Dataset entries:
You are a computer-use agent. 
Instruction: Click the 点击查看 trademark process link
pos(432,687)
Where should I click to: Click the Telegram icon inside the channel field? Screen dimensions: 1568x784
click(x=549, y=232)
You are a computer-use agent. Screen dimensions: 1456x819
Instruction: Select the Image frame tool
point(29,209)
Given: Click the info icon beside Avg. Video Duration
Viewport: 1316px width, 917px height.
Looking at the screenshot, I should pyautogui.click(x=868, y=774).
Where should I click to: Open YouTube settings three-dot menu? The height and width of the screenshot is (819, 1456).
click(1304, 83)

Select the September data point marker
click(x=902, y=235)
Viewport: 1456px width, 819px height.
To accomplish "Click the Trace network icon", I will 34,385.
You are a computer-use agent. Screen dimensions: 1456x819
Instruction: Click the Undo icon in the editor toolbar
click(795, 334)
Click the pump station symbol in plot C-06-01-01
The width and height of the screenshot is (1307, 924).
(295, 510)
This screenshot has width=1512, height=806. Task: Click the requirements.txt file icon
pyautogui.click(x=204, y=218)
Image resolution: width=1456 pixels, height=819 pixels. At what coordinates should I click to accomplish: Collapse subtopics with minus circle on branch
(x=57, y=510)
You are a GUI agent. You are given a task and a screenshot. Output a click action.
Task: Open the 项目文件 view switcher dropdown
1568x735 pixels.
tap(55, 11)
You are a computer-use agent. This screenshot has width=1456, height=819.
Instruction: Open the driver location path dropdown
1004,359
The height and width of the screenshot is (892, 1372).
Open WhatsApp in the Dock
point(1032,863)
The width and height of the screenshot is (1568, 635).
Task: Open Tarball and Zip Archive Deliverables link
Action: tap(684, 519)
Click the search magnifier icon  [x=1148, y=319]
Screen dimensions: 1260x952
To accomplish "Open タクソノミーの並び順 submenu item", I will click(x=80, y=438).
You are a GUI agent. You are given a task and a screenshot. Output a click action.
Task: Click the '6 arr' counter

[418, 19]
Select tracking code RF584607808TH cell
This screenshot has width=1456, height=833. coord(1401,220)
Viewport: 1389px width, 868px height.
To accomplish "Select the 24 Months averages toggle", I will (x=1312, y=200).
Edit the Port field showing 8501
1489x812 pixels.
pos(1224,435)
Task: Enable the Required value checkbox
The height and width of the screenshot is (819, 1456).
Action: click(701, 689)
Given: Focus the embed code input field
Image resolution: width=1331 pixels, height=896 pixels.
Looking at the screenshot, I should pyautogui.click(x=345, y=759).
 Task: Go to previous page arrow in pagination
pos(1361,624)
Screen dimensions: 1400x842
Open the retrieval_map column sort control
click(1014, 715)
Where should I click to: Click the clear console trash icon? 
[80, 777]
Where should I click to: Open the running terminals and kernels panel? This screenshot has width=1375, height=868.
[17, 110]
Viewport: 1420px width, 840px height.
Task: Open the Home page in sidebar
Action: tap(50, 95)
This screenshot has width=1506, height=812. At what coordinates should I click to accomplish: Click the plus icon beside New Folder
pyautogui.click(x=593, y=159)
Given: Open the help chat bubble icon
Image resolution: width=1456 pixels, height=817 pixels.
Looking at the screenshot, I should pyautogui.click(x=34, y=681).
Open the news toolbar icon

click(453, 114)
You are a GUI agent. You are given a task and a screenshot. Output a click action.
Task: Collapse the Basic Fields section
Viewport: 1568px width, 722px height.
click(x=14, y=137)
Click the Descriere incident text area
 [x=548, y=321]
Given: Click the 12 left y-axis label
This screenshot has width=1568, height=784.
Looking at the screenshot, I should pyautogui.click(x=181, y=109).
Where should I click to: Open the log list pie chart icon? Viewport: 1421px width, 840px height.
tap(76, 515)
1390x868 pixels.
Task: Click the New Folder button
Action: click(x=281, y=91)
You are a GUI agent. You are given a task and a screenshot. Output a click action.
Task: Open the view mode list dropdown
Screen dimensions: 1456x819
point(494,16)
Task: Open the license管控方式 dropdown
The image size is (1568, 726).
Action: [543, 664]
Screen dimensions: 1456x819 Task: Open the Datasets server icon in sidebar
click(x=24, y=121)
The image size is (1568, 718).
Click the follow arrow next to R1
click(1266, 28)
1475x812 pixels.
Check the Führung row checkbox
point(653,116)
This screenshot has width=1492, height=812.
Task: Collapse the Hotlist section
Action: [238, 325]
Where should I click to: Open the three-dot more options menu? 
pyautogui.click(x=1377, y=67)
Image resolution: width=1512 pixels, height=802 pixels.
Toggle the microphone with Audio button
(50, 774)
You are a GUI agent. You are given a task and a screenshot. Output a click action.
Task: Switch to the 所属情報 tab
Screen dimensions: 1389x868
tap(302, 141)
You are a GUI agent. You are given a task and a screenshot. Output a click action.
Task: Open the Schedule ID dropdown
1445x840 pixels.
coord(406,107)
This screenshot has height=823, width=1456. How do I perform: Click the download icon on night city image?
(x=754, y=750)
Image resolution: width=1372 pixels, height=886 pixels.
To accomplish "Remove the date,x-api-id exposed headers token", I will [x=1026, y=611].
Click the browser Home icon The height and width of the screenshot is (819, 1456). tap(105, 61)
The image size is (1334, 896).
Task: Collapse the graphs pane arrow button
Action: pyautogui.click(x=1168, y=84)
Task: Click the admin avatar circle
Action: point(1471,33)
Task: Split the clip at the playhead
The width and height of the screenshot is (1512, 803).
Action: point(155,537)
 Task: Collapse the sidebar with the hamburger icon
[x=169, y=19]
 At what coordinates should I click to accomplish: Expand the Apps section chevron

### [Directions]
In the entries, the line containing "Click the browser" and every line after it through the last are to be duplicated exactly, and no other line is to be included.

### [Answer space]
Click the browser Home icon The height and width of the screenshot is (819, 1456). tap(105, 61)
The image size is (1334, 896).
Task: Collapse the graphs pane arrow button
Action: pyautogui.click(x=1168, y=84)
Task: Click the admin avatar circle
Action: point(1471,33)
Task: Split the clip at the playhead
The width and height of the screenshot is (1512, 803).
Action: point(155,537)
 Task: Collapse the sidebar with the hamburger icon
[x=169, y=19]
 At what coordinates should I click to accomplish: Expand the Apps section chevron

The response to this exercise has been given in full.